La furia del silencio by Carlos Dávalos

La furia del silencio by Carlos Dávalos

autor:Carlos Dávalos
La lengua: spa
Format: epub
ISBN: 9788426407900
editor: Penguin Random House Grupo Editorial España
publicado: 2021-01-07T00:00:00+00:00


4

Dos días antes de que Fujimori diera el golpe me quedé dormido en clase de educación física. Esa semana nos había tocado gimnasio y luego de haber estado saltando y haciendo estiramientos, el profesor Lemus nos dijo que podíamos coger los guantes de box que estaban en un baúl. Era un hombre viejo, arrugado y con muchas canas que había trabajado como profesor durante mucho tiempo. Ese era su último año y siempre que nos hablaba ponía un énfasis especial en el hecho de su inminente retiro. Decía que antes de hacernos mayores debíamos aprender las técnicas de boxeo para defendernos en el futuro. Lemus parecía uno de esos entrenadores que se veían en las peleas que ponían en televisión: siempre iba con pantalón deportivo, toalla al cuello y una gorra en la cabeza. Cuando hacíamos las cosas mal, gritaba y se enfadaba, muy enérgico, pero luego terminaba sentado en una esquina, tomando aire y recuperando oxígeno. El último viernes antes del golpe de Estado nos puso en línea frente al saco de boxeo y nos dio instrucciones para golpear el armatoste. La cosa esa pesaba mucho y casi ni la movíamos. Lemus me dijo que la abrazara y tirara mi peso hacia delante, que así se entrenaba el boxeo de verdad. Le hice caso, pero al tercer puñetazo, me quedé dormido de pie, abrazando el saco mientras el resto de mis compañeros iban pasando frente a mí para golpearlo. Me desperté cuando Lemus se puso los guantes para explicarnos cómo se debía dar un golpe. Su puñetazo removió el saco y caí para atrás. Escuché las risas de todos mientras soñaba.

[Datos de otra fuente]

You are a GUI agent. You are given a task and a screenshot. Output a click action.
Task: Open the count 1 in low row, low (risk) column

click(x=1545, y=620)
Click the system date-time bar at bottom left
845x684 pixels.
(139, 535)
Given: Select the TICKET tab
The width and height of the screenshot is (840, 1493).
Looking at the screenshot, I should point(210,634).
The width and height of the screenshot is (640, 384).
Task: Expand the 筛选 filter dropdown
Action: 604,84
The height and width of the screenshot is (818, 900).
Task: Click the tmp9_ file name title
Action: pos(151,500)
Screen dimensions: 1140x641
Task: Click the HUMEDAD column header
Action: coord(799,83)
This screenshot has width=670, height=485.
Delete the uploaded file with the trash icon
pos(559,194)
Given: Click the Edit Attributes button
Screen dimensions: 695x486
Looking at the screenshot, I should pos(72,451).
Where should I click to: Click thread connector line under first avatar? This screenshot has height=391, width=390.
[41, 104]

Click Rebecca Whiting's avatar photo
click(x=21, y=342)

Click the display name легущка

—A ver, Lescano, no hemos venido aquí a dormir. ¡Póngase de pie!

Me dio un par de guantes y me dijo que lo intentara. Traté de golpear el saco lo más fuerte que pude, pero apenas se movió.

—¡Qué pasa, Lescano, no ha tomado usted desayuno!

Cuando la clase acabó, fuimos para los vestidores. Lemus decía que debíamos ducharnos y que nadie podía regresar sudoroso a clase.

—¿Vas a venir a mi casa mañana? No te olvides de que es mi cumpleaños.

Sebas Almeida me hablaba desde la ducha. Estaba con una toalla sobre su cuerpo mojado. A su lado estaba Lucho Salcedo y al otro Perico Soler.

—Yo si voy —dijo Perico.

—Y yo —dijo Salcedo.

Al día siguiente, sábado, Rómulo me dejó en casa de Sebas Almeida, un departamento muy cerca del óvalo Gutiérrez, en el límite de Miraflores y San Isidro. Mamá se había encargado de comprar un presente que había envuelto en papel de regalo. Toqué el timbre y una señora me abrió la puerta: era la madre de Sebas. Estaba sonriendo. Detrás apareció Sebas con serpentinas alrededor del cuello.

—¡Feliz cumpleaños! —le dije y le entregué su regalo.

La mamá de Sebas me había dado un beso en la mejilla y me hizo pasar. Era una mujer bastante guapa que iba vestida con unos pantalones acampanados y botas negras de cuero. En el salón había algunos compañeros de clase. También unos cuantos señores sentados en un rincón del salón.